Patricia stopped and looked sadly around.

“You come right downstairs and go out and find those children and bring them back into the house with you. I've got some nice hot cocoa and little cakes and sandwiches ready for you all, and I certainly am going to find out all about this performance. I'm sick of having you act this way about those nice well-brought-up children! Go out there and find them. Go down the street after them if necessary! Only bring them back here! Tell them I have a nice little tea party all ready for them. And if I find that you are at fault, young lady, you certainly are going to apologize to Thorny Bellingham!”

But Patricia stood firmly on the bottom step of the stairs.

“I can't go, Mother. They are gone! They ran off and left me. I followed up the creek after I got my skates on, but they weren't anywhere. And anyway, I can't ever apologize to that bad Thorny! He was awful, and I hate him! I never want to see him again!”

The storm finally ended in Patricia being sent to bed weeping, and later Patricia's mother called up Thorny's mother to say that she was so sorry that the children had had some kind of a misunderstanding and she did hope that dear little Thorny hadn't been hurt. Mrs. Bellingham took it all very sweetly, saying that it was quite all right. Poor Thorny had a few scratches, of course, but they would soon heal up, and she did hope her friend soon would be able to influence her husband to allow their dear little Patricia to go to a respectable school where she wouldn't get such bad examples of sportsmanship and behavior as she was getting in that terrible public school!

Patricia heard a little of the telephone talk, and her sad little heart grew more and more belligerent toward Thorny Bellingham. Why was it that her mother couldn't understand what a bad boy Thorny was? Softly she cried herself to sleep.

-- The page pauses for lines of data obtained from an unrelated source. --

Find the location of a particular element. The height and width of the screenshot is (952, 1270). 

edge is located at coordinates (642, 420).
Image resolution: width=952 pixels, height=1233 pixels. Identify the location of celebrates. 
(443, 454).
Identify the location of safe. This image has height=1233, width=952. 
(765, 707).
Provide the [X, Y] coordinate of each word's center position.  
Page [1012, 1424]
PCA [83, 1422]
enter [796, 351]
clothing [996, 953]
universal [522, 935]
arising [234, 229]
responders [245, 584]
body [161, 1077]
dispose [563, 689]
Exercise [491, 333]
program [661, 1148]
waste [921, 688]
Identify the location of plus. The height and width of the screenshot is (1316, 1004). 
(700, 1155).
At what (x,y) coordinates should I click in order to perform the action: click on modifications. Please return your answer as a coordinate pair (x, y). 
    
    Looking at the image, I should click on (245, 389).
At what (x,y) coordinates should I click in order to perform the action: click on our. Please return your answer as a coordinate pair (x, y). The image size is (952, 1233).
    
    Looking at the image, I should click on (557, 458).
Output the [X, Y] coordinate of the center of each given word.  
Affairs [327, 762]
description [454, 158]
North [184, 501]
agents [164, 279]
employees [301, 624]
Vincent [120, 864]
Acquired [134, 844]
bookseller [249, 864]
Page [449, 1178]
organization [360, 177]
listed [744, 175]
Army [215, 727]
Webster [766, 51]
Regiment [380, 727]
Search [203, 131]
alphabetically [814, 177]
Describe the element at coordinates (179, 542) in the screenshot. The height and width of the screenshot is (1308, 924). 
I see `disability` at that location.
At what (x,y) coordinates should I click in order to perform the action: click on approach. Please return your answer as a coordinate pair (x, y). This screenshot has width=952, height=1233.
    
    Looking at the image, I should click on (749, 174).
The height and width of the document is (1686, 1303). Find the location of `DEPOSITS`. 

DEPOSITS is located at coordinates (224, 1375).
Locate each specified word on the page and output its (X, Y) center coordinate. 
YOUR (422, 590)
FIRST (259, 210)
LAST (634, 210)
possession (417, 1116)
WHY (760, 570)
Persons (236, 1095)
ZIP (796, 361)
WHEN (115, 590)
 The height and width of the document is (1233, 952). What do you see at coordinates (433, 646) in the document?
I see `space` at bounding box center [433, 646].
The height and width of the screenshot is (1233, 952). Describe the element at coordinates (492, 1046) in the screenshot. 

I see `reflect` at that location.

Late that evening after his wife had retired, Patricia's father came in and sat by her bed and held her hand. She woke to find him sitting there and to feel the comforting warmth of his hand on hers.

They didn't talk much, for fear of waking Patricia's mother, but Patricia's father asked her all about what had happened and why she hadn't been allowed down at dinner, and she told him brokenly in whispers the whole story, ending with a terse sentence or two of John Worth's part in the tragedy. A well-worded question brought out the whole thing.

Patricia's father patted her and comforted her, and whispered, “Never mind, Father's little Pat! It will all come out right in the end!”

Then he wet a towel and washed her face, dabbed it dry, kissed her, and went downstairs to bring back a lot of nice little sandwiches and a glass of milk. Patricia went to sleep again all comforted and happy.

After that Patricia didn't attempt anymore to tell her mother anything that Thorny had done. It wasn't any use. Her mother would only blame it all on the public school. But Patricia often thought about the wonderful time she had had skating with John Worth and wished that it could happen again sometime.